Input rows:
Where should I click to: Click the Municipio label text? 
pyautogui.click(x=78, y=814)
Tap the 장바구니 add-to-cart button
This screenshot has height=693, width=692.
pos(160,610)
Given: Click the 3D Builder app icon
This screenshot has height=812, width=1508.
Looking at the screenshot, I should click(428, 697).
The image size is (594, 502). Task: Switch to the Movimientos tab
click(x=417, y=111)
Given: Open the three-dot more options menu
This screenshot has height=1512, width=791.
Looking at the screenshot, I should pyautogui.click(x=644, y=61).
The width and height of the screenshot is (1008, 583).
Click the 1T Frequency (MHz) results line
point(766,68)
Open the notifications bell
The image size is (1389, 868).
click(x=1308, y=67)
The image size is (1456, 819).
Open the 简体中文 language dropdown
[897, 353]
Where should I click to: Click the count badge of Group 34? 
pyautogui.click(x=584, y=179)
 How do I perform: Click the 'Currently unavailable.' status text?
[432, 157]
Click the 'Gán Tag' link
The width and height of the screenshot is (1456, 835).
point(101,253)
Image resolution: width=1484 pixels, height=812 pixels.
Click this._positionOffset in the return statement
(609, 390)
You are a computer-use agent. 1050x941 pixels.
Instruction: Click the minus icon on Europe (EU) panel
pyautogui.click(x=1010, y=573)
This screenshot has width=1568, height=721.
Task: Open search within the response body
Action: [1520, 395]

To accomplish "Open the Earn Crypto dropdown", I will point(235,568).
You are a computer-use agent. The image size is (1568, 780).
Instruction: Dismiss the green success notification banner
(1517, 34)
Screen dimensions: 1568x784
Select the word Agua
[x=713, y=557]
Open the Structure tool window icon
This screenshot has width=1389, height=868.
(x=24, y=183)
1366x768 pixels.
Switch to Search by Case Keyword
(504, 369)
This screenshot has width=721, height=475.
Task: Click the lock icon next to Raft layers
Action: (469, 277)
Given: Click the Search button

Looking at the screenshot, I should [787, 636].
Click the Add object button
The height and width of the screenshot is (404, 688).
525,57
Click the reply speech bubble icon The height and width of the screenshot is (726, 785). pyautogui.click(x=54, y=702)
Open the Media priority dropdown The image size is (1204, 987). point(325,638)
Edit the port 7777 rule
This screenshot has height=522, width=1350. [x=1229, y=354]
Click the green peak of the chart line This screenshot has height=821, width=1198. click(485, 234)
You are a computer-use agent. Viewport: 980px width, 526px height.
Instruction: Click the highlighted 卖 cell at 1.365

Prompt:
Reproduce all the items above, substituting "drop-down list" for every occurrence of "dropdown" and leaving everything else unchanged.

Exercise result:
Where should I click to: Click the Municipio label text? 
pyautogui.click(x=78, y=814)
Tap the 장바구니 add-to-cart button
This screenshot has height=693, width=692.
pos(160,610)
Given: Click the 3D Builder app icon
This screenshot has height=812, width=1508.
Looking at the screenshot, I should click(428, 697).
The image size is (594, 502). Task: Switch to the Movimientos tab
click(x=417, y=111)
Given: Open the three-dot more options menu
This screenshot has height=1512, width=791.
Looking at the screenshot, I should pyautogui.click(x=644, y=61).
The width and height of the screenshot is (1008, 583).
Click the 1T Frequency (MHz) results line
point(766,68)
Open the notifications bell
The image size is (1389, 868).
click(x=1308, y=67)
The image size is (1456, 819).
Open the 简体中文 language drop-down list
[897, 353]
Where should I click to: Click the count badge of Group 34? 
pyautogui.click(x=584, y=179)
 How do I perform: Click the 'Currently unavailable.' status text?
[432, 157]
Click the 'Gán Tag' link
The width and height of the screenshot is (1456, 835).
point(101,253)
Image resolution: width=1484 pixels, height=812 pixels.
Click this._positionOffset in the return statement
(609, 390)
You are a computer-use agent. 1050x941 pixels.
Instruction: Click the minus icon on Europe (EU) panel
pyautogui.click(x=1010, y=573)
This screenshot has width=1568, height=721.
Task: Open search within the response body
Action: [1520, 395]

To accomplish "Open the Earn Crypto drop-down list", I will point(235,568).
You are a computer-use agent. The image size is (1568, 780).
Instruction: Dismiss the green success notification banner
(1517, 34)
Screen dimensions: 1568x784
Select the word Agua
[x=713, y=557]
Open the Structure tool window icon
This screenshot has width=1389, height=868.
(x=24, y=183)
1366x768 pixels.
Switch to Search by Case Keyword
(504, 369)
This screenshot has width=721, height=475.
Task: Click the lock icon next to Raft layers
Action: (469, 277)
Given: Click the Search button

Looking at the screenshot, I should [787, 636].
Click the Add object button
The height and width of the screenshot is (404, 688).
525,57
Click the reply speech bubble icon The height and width of the screenshot is (726, 785). pyautogui.click(x=54, y=702)
Open the Media priority drop-down list The image size is (1204, 987). point(325,638)
Edit the port 7777 rule
This screenshot has height=522, width=1350. [x=1229, y=354]
Click the green peak of the chart line This screenshot has height=821, width=1198. click(485, 234)
You are a computer-use agent. Viewport: 980px width, 526px height.
Instruction: Click the highlighted 卖 cell at 1.365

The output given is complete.